Explain the slit-shaped eye phenotype found in female fruit flies
that have two copies of the Bar allele
(XBXB) for the BarH1 gene. Why do you think
the Bar allele (XB) leads to a misshapen adult
eye?
Resources to read about the BarH1 gene, if you don’t remember from
videos:
https://www.ndsu.edu/pubweb/~mcclean/plsc431/chromstruct/chrmo2.htm
https://www.ncbi.nlm.nih.gov/pmc/articles/PMC5105861/
https://www.sdbonline.org/sites/fly/gene/barh1-4.htm
Here we need to think about
how the Bar allele (XB) is different from the
wild-type allele (X+). The Bar allele has two copies
of gene right next to each other on the chromosome – it’s a duplication.
That means that while a wild-type individual
(X+X+) has 2 copies of the BarH1
gene, the homozygous Bar individual
(XBXB) has 4 copies of the gene.
When we think about gene expression, what could it mean to have 4 copies
instead of 2 copies of a gene? If all copies respond to the signal to
transcribe the gene, that might mean that the individual with 4 copies
make a lot more RNA for this gene and that might mean it makes a lot
more of the protein that is encoded (the BarH1 gene is over-expressed).
Because BarH1 encodes a transcription factor, making more of this
protein is likely to change (increase or decrease) how much RNA is
produced for the genes that BarH1 is regulating. Similarly, if we think
about the heterozygote (X+XB), we
note that the eye is less misshapen and this individual has 3 copies,
only one more than the wild-type. So, the heterozygote probably makes
less BarH1 protein product than the Bar homozygote and thus has less
several malformation of the eye.
Thus, we might conclude that
producing a different AMOUNT of the BarH1 protein product is why the Bar
allele causes a different eye shape. It’s not a difference in the shape
of the protein produced nor in the function it carries out.
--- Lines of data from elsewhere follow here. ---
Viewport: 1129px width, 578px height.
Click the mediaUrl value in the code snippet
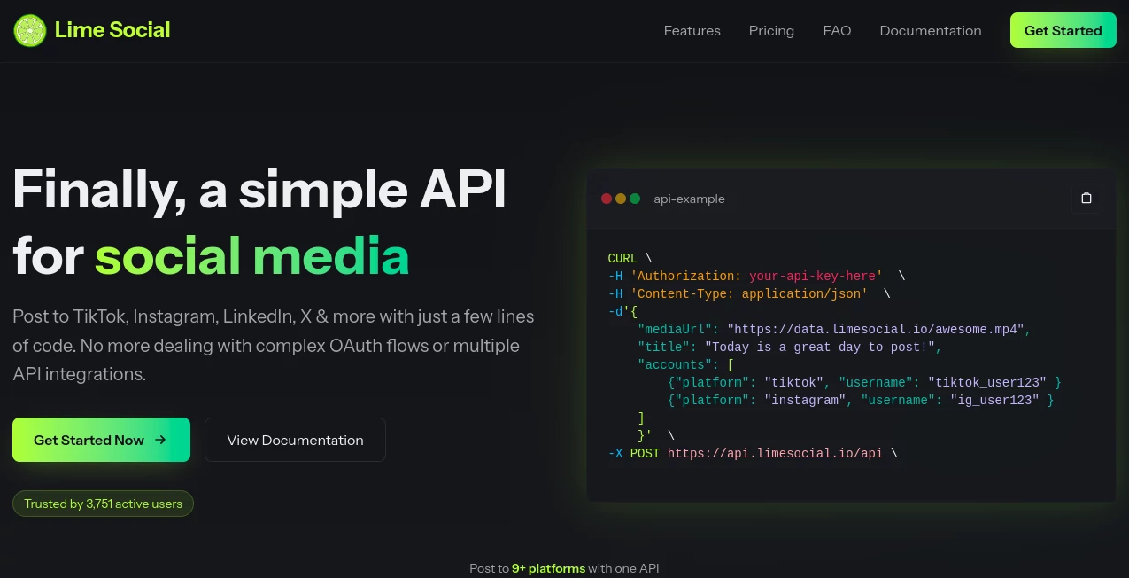click(x=875, y=329)
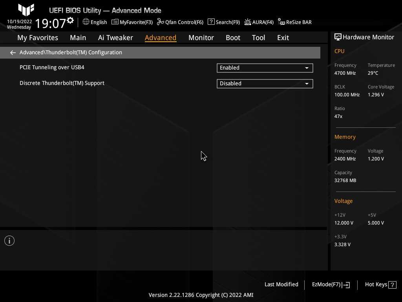The image size is (402, 302).
Task: Open AURA lighting settings
Action: (x=259, y=22)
It’s a
change in how much protein is present that changes the eye
phenotype.
Describe the similarities and the differences in gene structure and gene
expression (or regulation thereof) between prokaryotes and eukaryotes.
Remember that eukaryotes includes plants, fungi, and animals so make
sure your response is general and not animal-specific.
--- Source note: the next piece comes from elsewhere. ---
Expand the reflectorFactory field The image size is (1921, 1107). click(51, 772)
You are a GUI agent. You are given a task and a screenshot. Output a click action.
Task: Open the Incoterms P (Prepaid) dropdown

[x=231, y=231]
Note: I am NOT asking you to
talk about specific proteins here. Notice the level of detail that I’m
aiming for. If we get too specific, we lose the ability to apply the
information to a broad array of organisms and situations.
Generally, gene structure is
pretty similar in prokaryotes and eukaryotes. Both have exons, introns,
promoters, and terminators as well as enhancer and silencer sequences.
Note: prokaryotic introns are self-splicing (auto-splicing), that is,
they cut themselves out of the RNA transcript.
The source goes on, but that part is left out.